Analysis of Credibility

Evaluating evidence involves the assessment of a witnesses credibility and reliability. These are distinct but related concepts referring to the witness' veracity (the former) and accuracy (the latter).[1] There can be significant overlap. "Testimonial reliability" or "reliability" can often mean or include credibility.[2]

Evaluating credibility is not a scientific or intellectual process.[3]There are no hard and fast rules to apply.[4] It is not simply the application of a set of rules as much as it is "a multifactoral evaluation of the witness that includes factors such as the witness’ intelligence, demeanor, ability and capacity to observe and remember, and the intent of the witness to be truthful or deceive".[5]

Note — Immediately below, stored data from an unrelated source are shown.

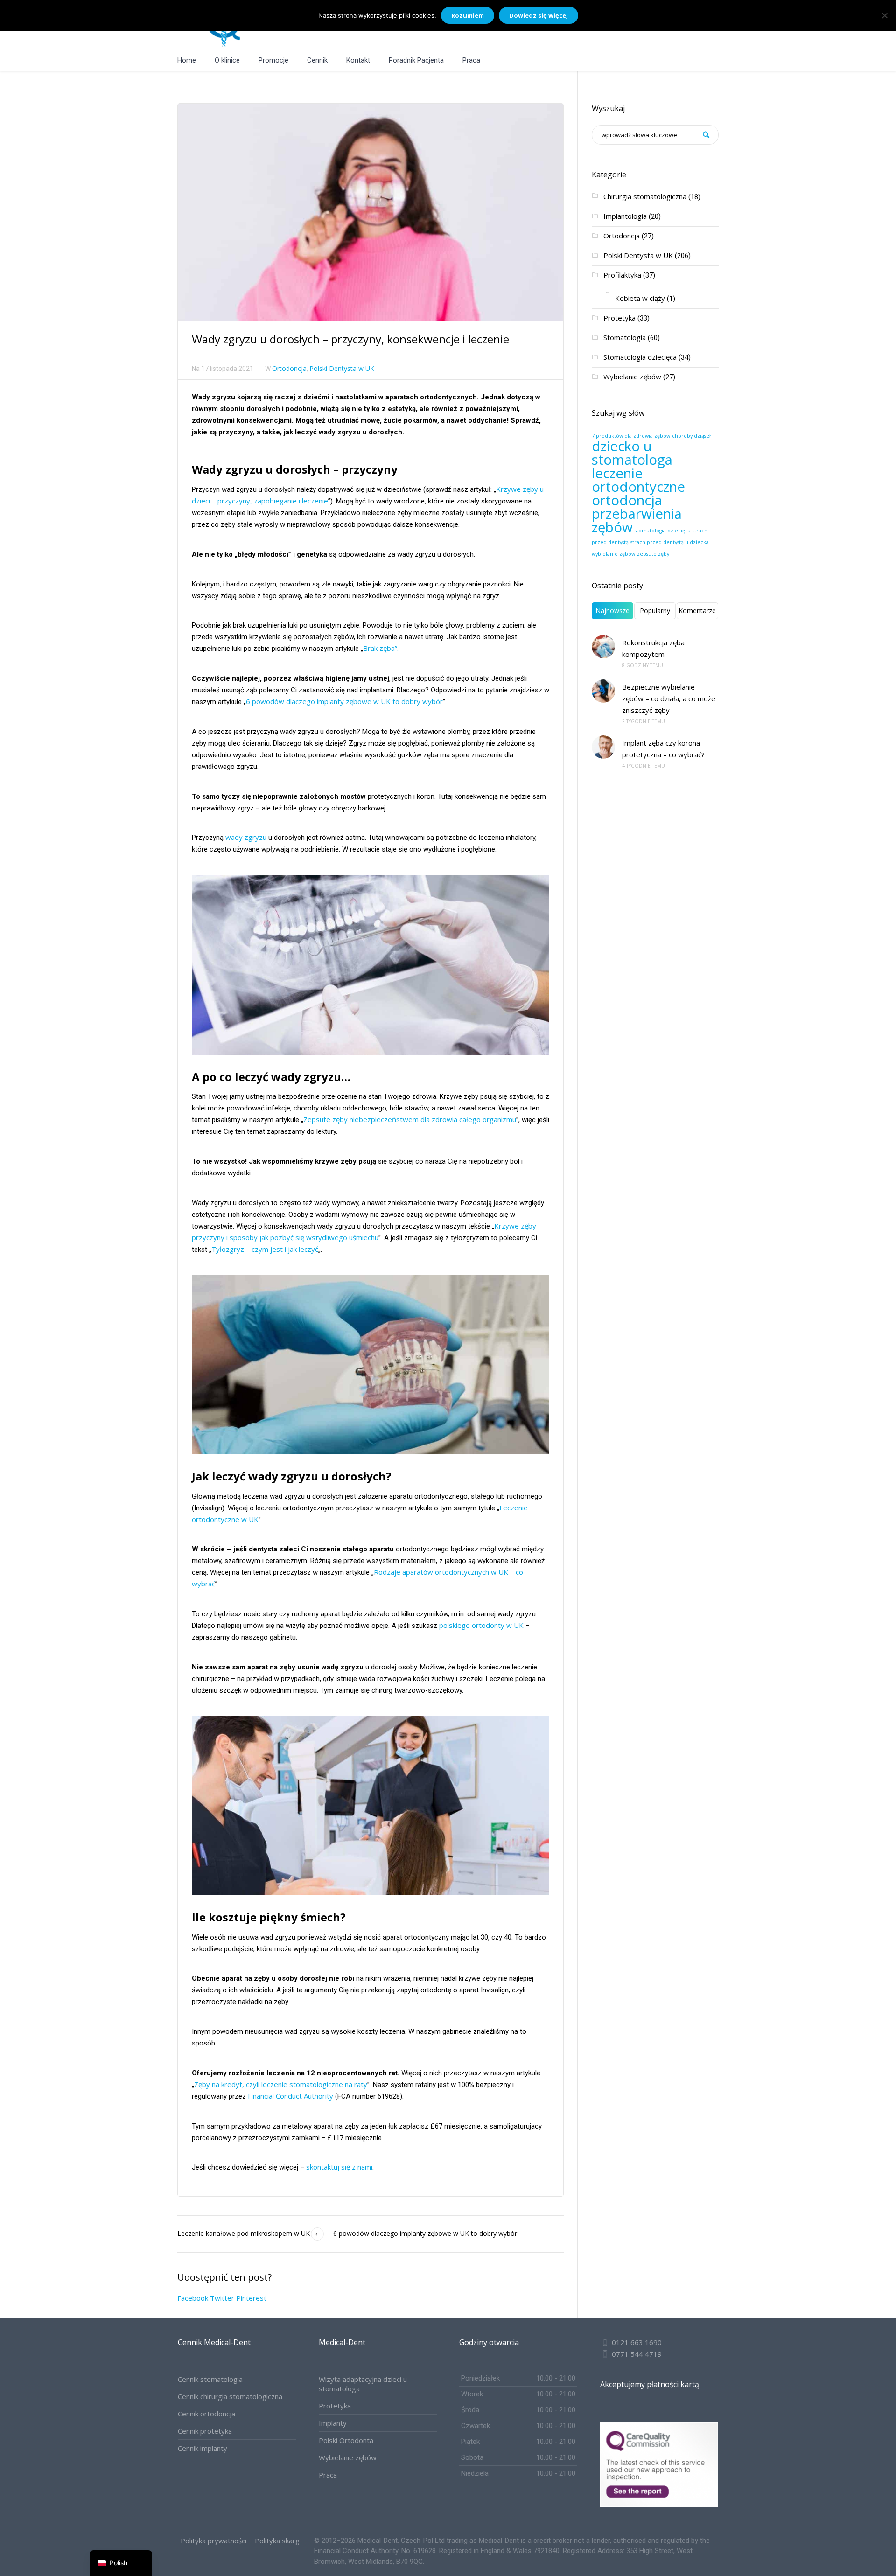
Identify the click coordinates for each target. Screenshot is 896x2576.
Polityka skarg (277, 2540)
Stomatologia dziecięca (640, 357)
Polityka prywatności (213, 2540)
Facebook (192, 2298)
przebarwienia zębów (637, 520)
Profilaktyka (622, 274)
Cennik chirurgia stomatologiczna (230, 2396)
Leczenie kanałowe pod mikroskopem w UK (243, 2233)
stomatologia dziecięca (663, 530)
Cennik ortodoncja (206, 2413)
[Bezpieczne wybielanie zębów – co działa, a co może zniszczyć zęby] (603, 691)
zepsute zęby (653, 554)
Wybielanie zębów (632, 376)
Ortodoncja (289, 368)
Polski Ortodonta (346, 2440)
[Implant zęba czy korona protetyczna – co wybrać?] (603, 747)
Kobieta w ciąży (640, 298)
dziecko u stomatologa (632, 453)
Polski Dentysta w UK (341, 368)
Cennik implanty (202, 2448)
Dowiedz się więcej (538, 15)
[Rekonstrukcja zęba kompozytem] (603, 646)
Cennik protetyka (205, 2431)
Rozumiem (467, 15)
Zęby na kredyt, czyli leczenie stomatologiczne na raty (280, 2084)
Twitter (222, 2298)
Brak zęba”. (381, 648)
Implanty (333, 2423)
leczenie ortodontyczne (638, 480)
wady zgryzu (245, 837)
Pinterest (251, 2298)
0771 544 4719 (636, 2354)
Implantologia (625, 216)
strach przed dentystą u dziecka (669, 542)
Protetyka (619, 317)
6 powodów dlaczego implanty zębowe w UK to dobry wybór (344, 701)
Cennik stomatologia (210, 2379)
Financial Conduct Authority (289, 2096)
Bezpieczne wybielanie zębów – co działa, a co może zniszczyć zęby (668, 698)
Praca (328, 2474)
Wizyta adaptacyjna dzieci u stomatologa (363, 2383)
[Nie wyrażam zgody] (884, 15)
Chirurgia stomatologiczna (644, 196)
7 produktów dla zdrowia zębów (631, 436)
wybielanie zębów (613, 554)
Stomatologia (624, 337)
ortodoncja (627, 500)
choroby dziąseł (691, 436)
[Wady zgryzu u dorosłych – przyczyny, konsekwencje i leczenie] (370, 211)
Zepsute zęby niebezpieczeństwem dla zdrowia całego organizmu (409, 1119)
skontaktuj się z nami (339, 2166)
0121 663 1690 (637, 2342)
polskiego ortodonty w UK (480, 1625)
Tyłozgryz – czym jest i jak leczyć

It involves a "complex intermingling of impressions" based on observations in the context of "independent evidence" and "preponderance of probabilities" that are recognized as reasonable.[6]

The process can often defy verbalization, particularly where "complex intermingling of impressions that emerge after watching and listening to witnesses and attempting to reconcile the various versions of events."[7]

Any case that turns on the issue of credibility between two witnesses, the main question is whether the Crown has proven the case beyond a reasonable doubt.[8] Where significant inconsistencies or contradictions exist in the complainant's evidence, the trier-of-fact must assess the evidence carefully.[9]

A failure to properly articulate the credibility concerns may amount to a reversible error.[10]

A failure to cross-examine a witness on a point that is significant to an important issue can be taken into account when evaluating credibility.[11]

Totality of Evidence
The evidence of a witness must always be assessed "in light of the totality of the evidence adduced in the proceedings".[12]

This involves considering the "whole tapestry" (or the "whole scope and nature") of the evidence.[13]

It is an error of law to evaluate reliability and credibility on the basis of individual pieces of evidence without looking at the totality of the evidence.[14]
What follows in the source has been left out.